As artificial intelligence rapidly transforms education, workforce development, and society at large, a fundamental question remains unresolved: who defines AI literacy?

The International AI Assessment Board (AAB) launches as an initiative dedicated to establishing AI literacy standards, assessment frameworks, and a case-based evidence system for education.

Despite the rapid proliferation of AI courses, tools, and programs worldwide, the field remains fragmented. Educators, institutions, and policymakers face a growing challenge: there is no widely accepted framework to define, measure, or validate AI literacy across K-12, higher education, adult learning, and workforce contexts.

A new evidence infrastructure for AI literacy

AAB positions AI literacy not as a collection of tools or courses, but as a form of foundational education infrastructure that requires clear standards, transparent assessment, and comparable real-world evidence.

At the core of AAB's approach is a case-based evidence system designed to collect, structure, and analyze AI education practices, from research studies to real-world pilots.

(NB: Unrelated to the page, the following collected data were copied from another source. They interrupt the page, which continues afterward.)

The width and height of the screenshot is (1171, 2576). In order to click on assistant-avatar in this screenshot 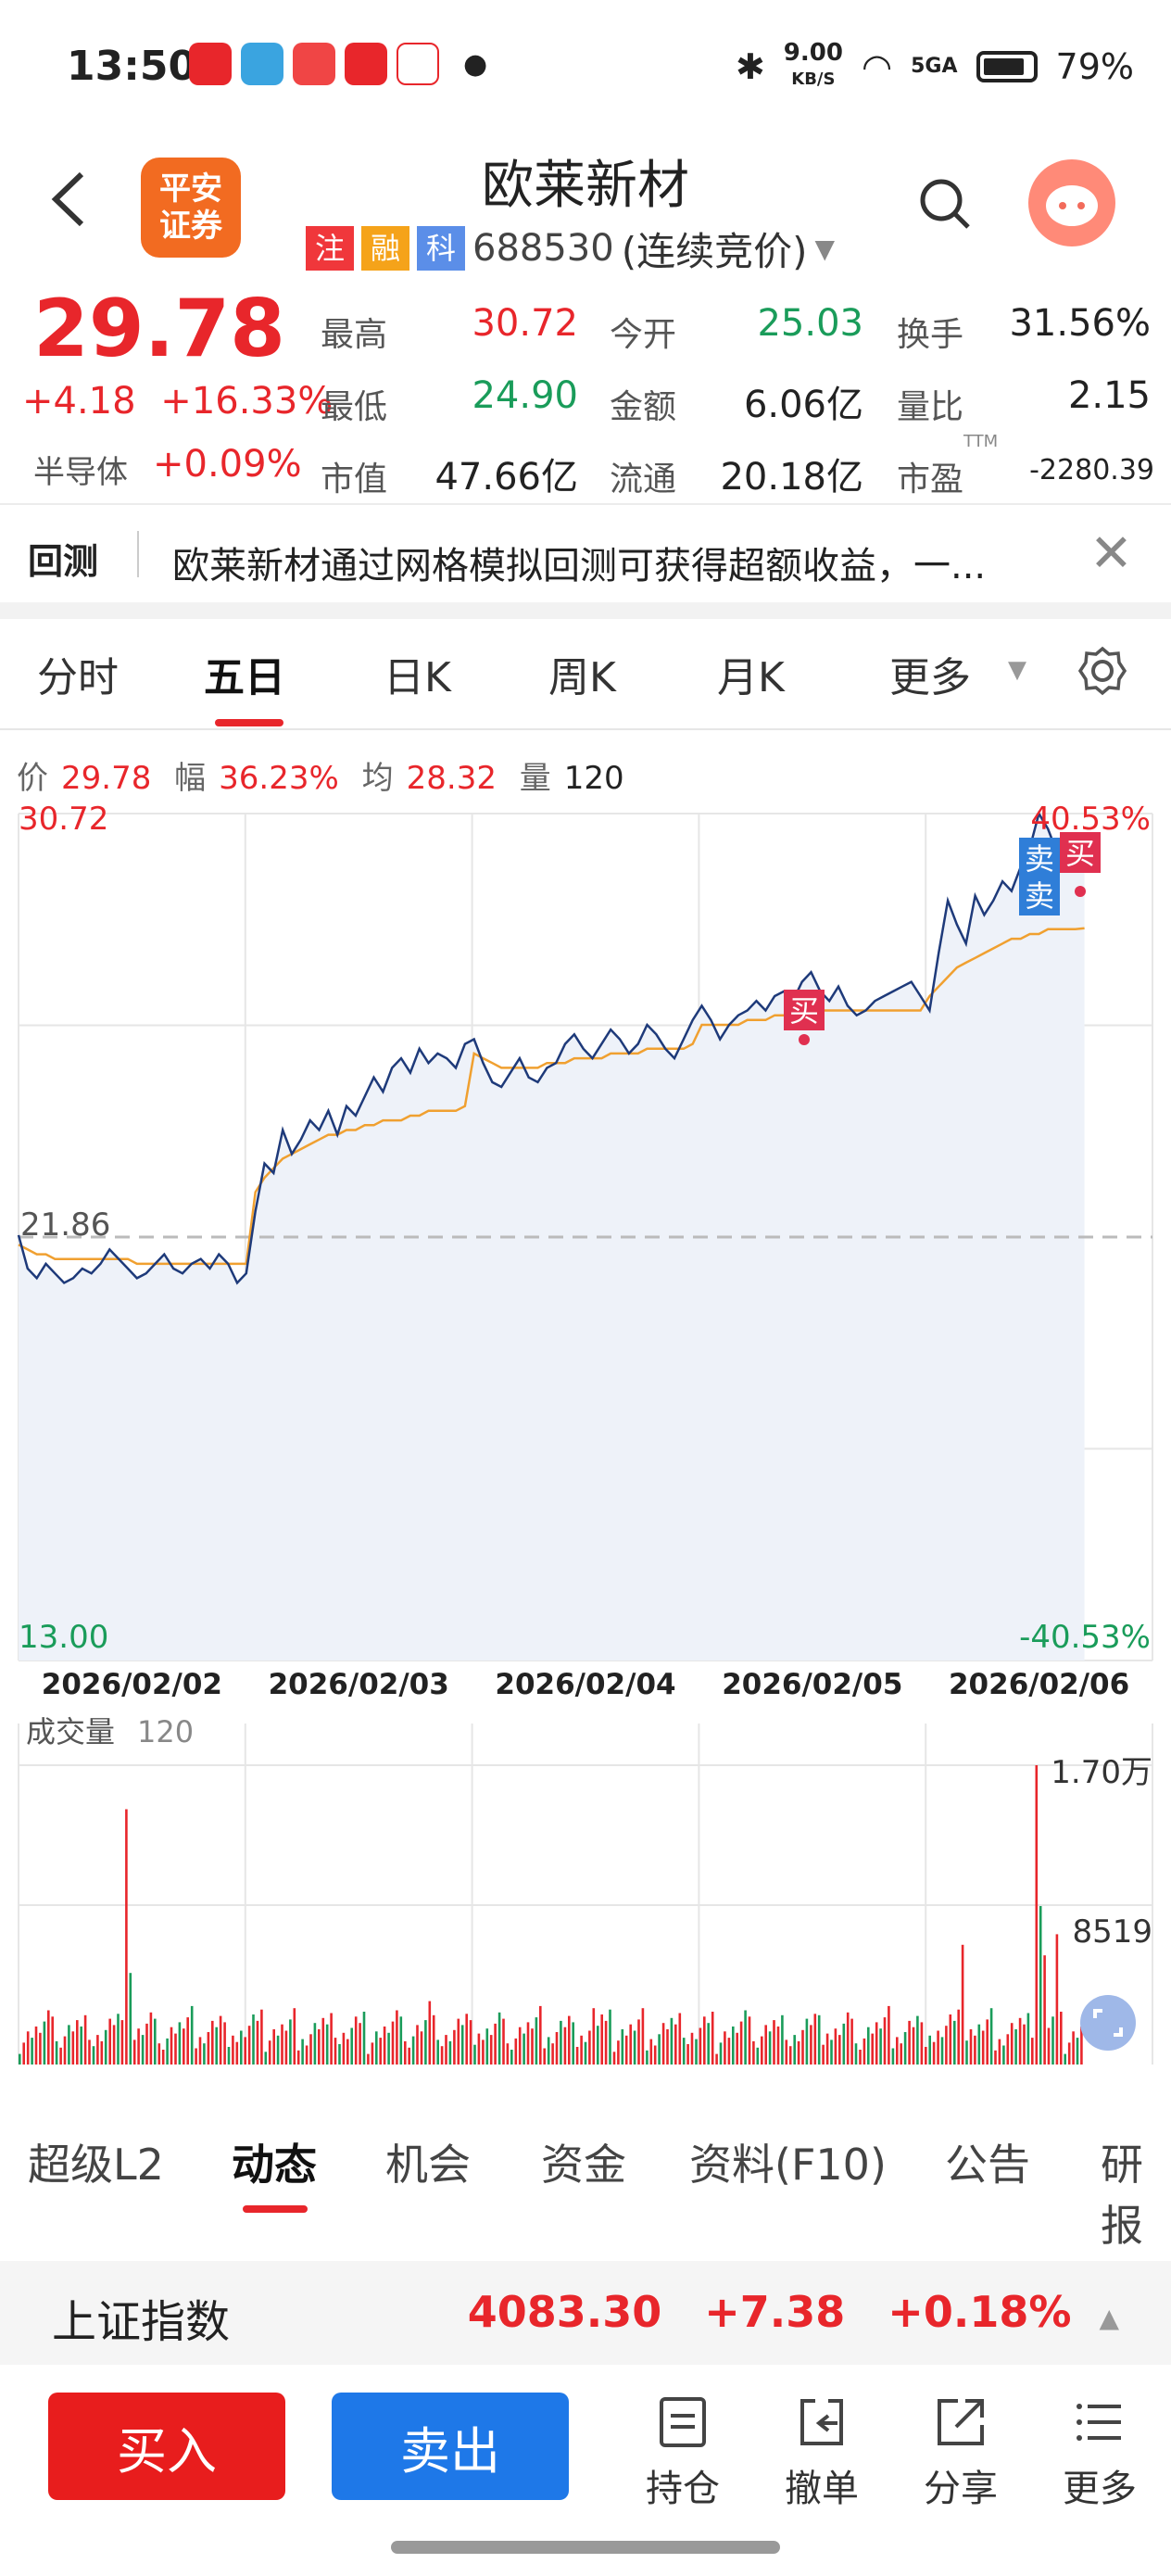, I will do `click(1072, 202)`.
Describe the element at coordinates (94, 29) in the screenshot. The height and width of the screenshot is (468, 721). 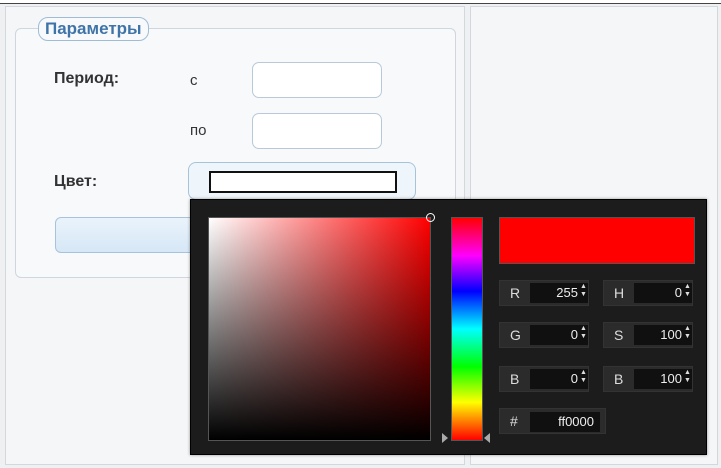
I see `parameters-legend: Параметры` at that location.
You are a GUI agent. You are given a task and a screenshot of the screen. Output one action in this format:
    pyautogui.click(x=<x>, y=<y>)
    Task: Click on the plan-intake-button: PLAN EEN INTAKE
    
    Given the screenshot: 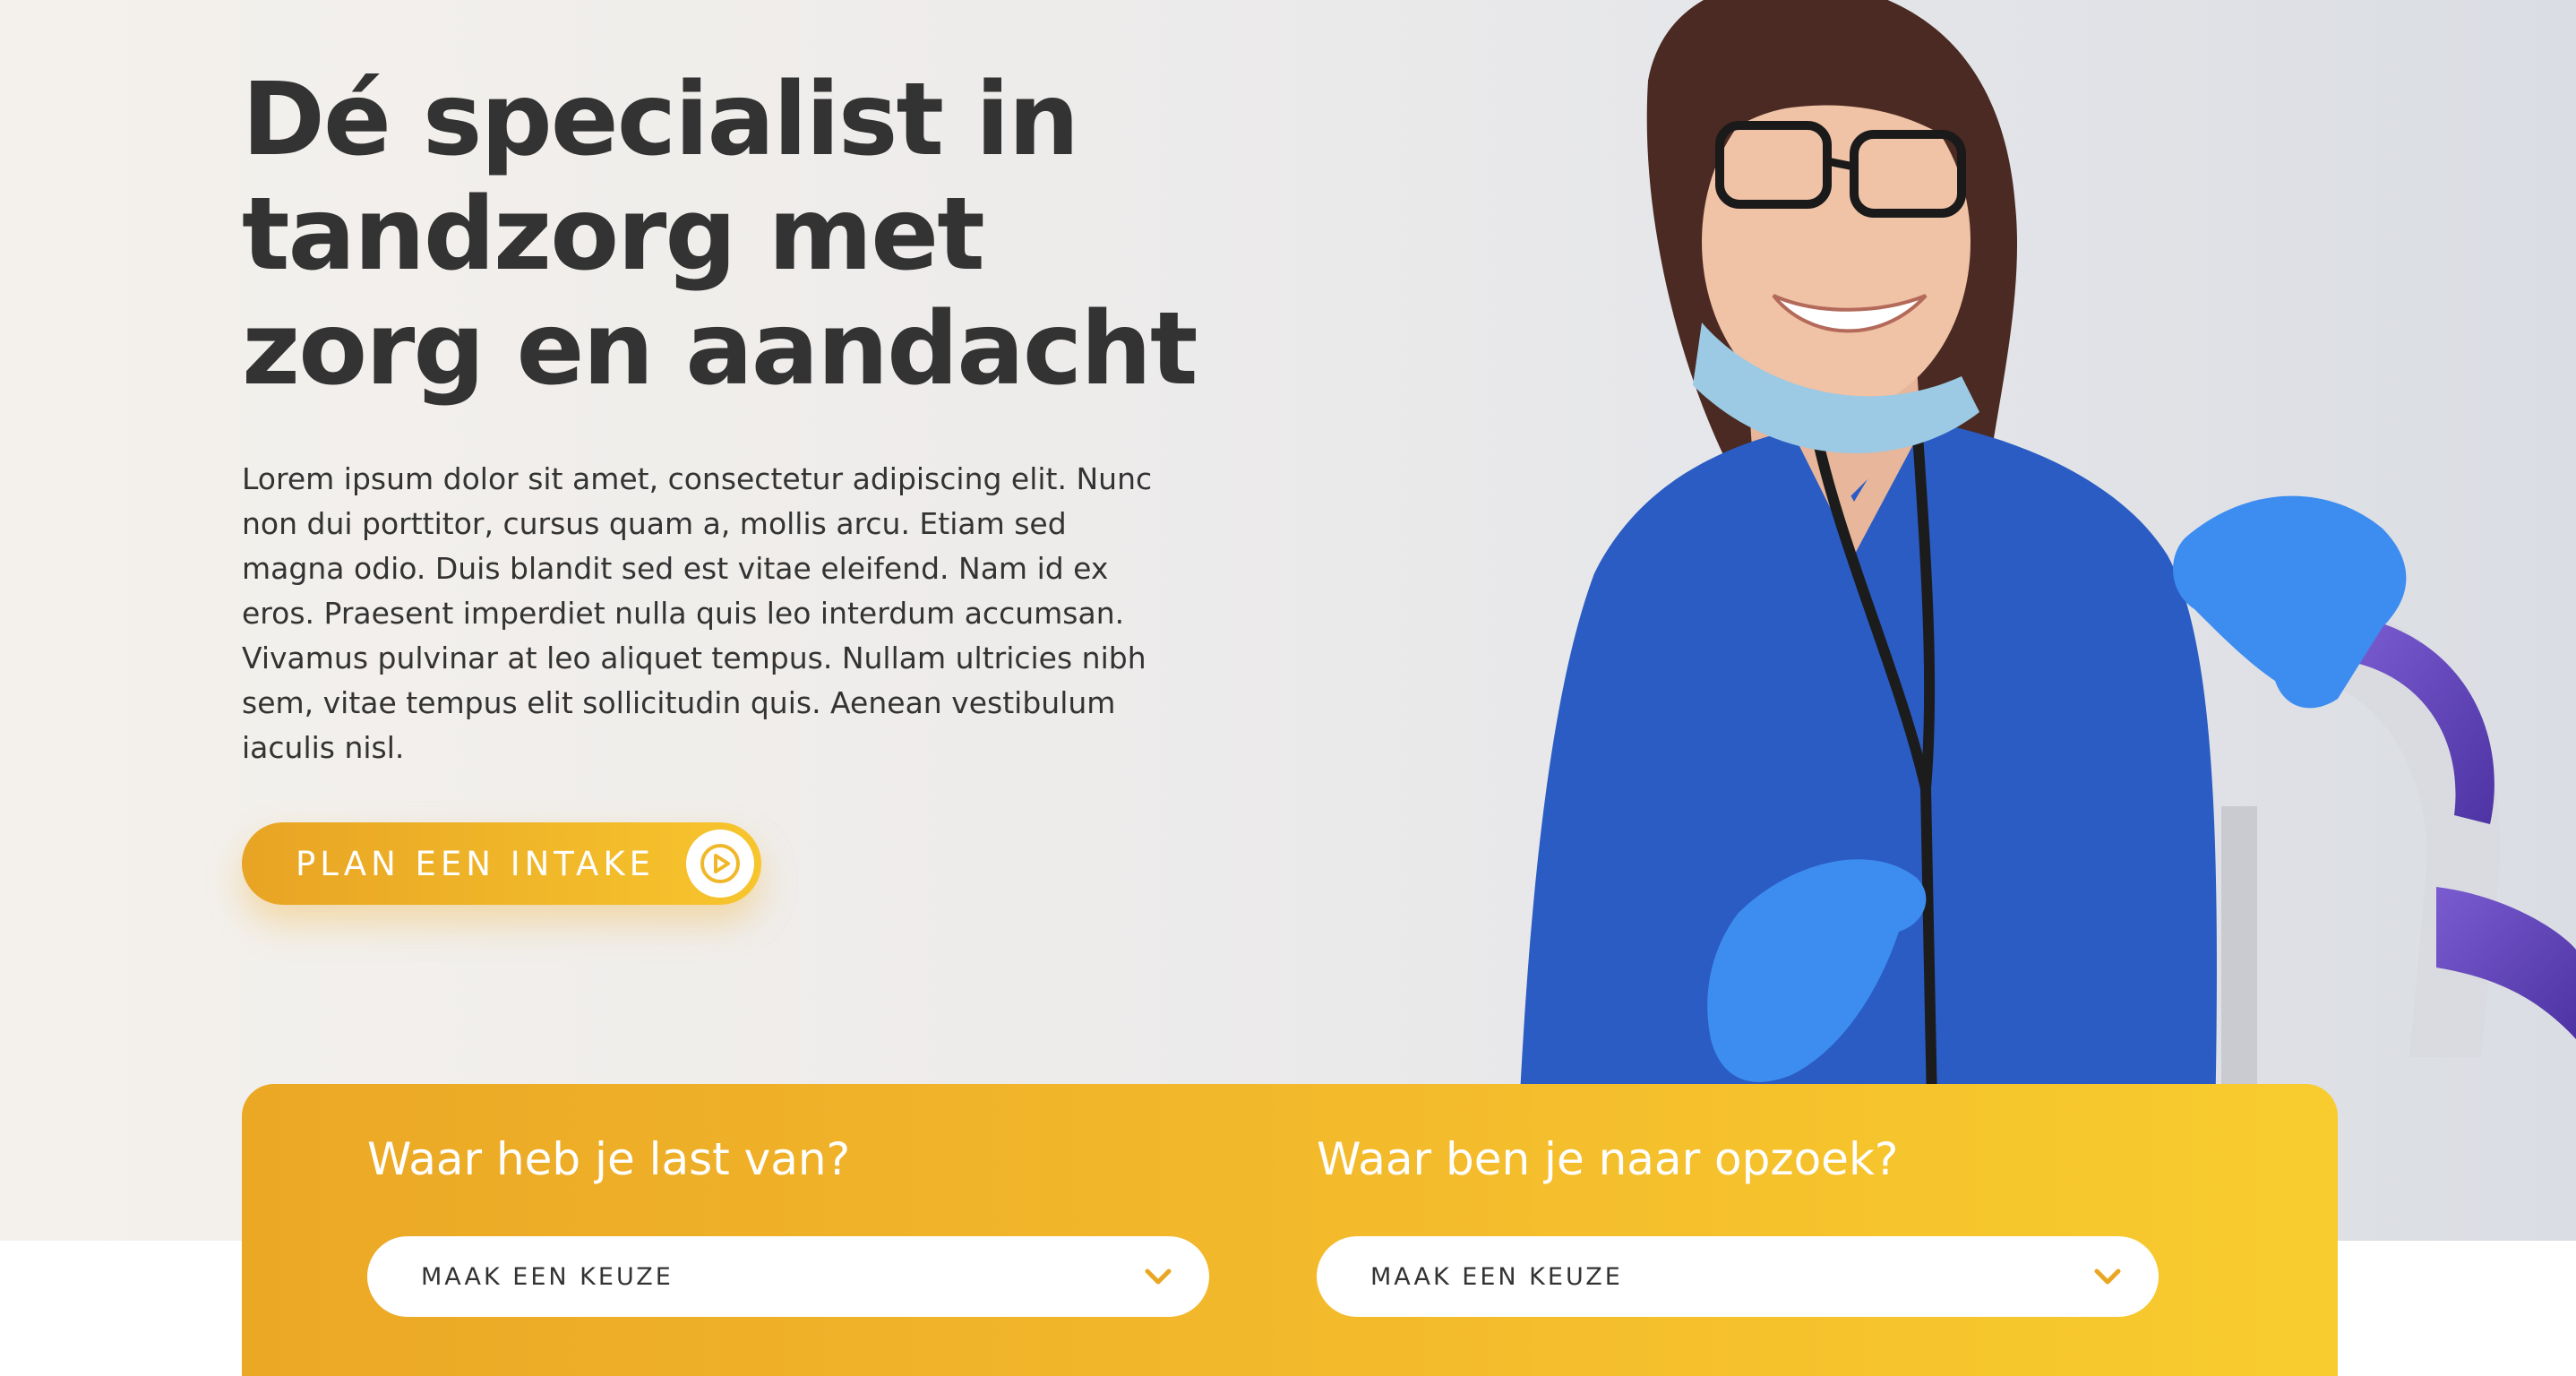 What is the action you would take?
    pyautogui.click(x=502, y=864)
    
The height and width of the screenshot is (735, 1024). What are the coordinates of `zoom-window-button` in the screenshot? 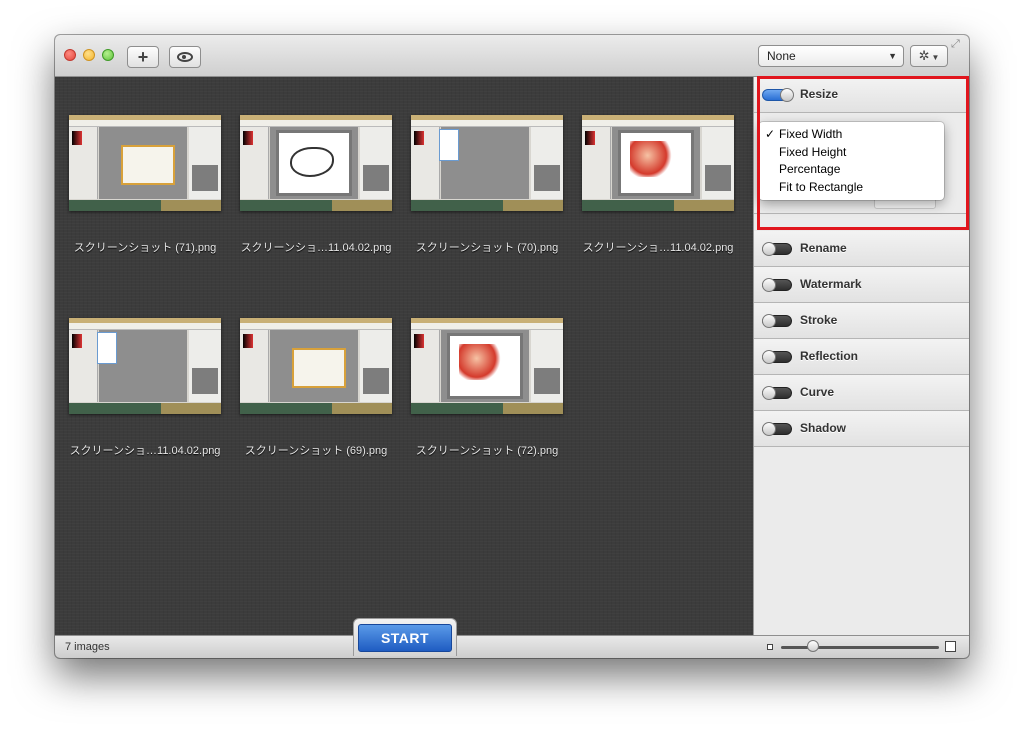 It's located at (108, 55).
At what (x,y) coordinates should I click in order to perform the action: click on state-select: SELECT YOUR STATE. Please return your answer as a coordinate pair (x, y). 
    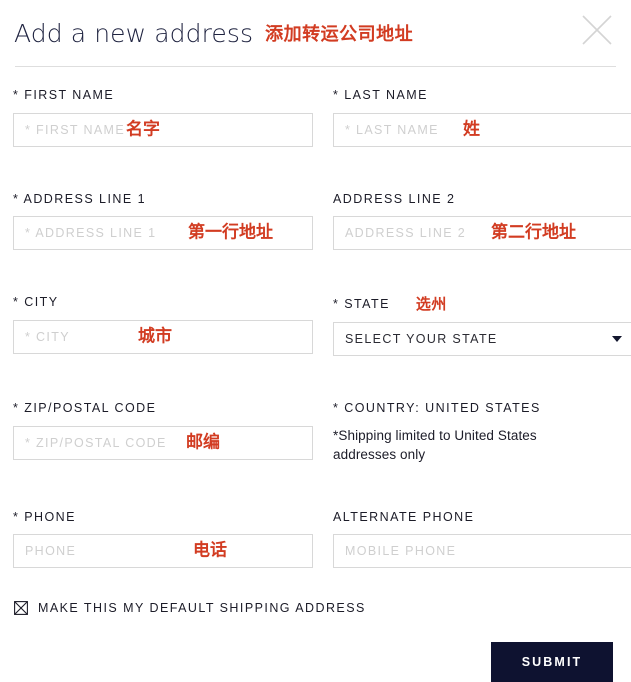
    Looking at the image, I should click on (482, 339).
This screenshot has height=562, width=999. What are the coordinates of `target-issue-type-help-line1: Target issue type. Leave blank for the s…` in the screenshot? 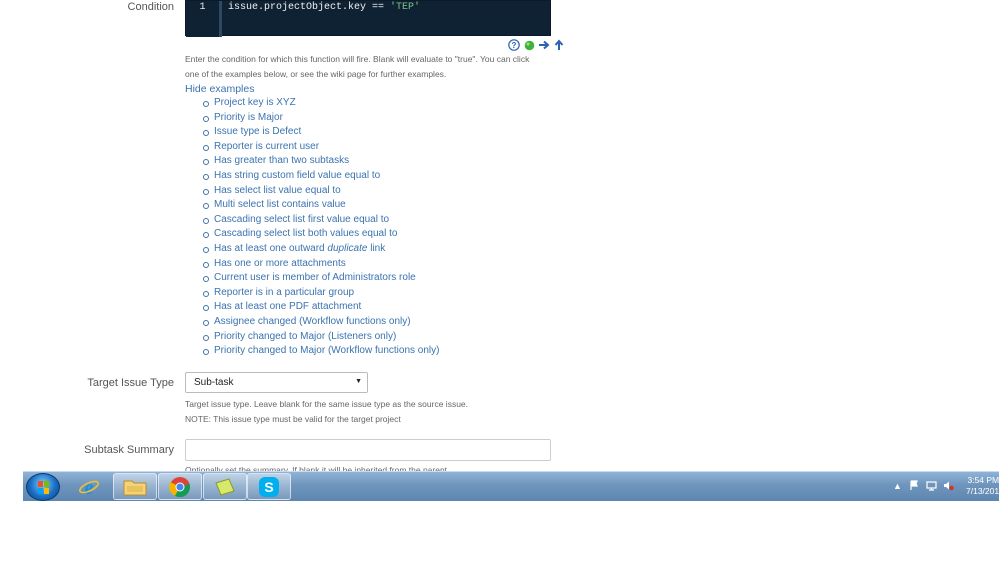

This evidence base is intended to support careful standards development rather than unsupported claims about what AI literacy should mean.

AAB's work

  • AI literacy standards: developing structured guidance that can define AI literacy across age groups, disciplines, and application contexts.
  • Assessment and validation: designing ways to evaluate AI learning outcomes beyond traditional testing, including applied and project-based competencies.
  • Case-based evidence: building a structured registry of AI education cases and pilot programs to support evidence-based decision-making.

A collaborative effort

AAB is designed as an independent, nonprofit-oriented initiative working with academic institutions, educators, researchers, schools, education systems, and industry partners. Its development is informed by global conversations around AI education, emerging international frameworks, and public policy discussions.

Call for participation

AAB invites academics, educators, researchers, institutions, and organizations to participate in its early-stage development.

  • Contributing cases to the global registry
  • Providing feedback on draft frameworks
  • Joining academic and standards-review discussions

A defining moment

As AI becomes a universal layer across education and work, the need for shared definitions, trusted assessment, and evidence-based frameworks is becoming urgent. AAB aims to help shape that foundation.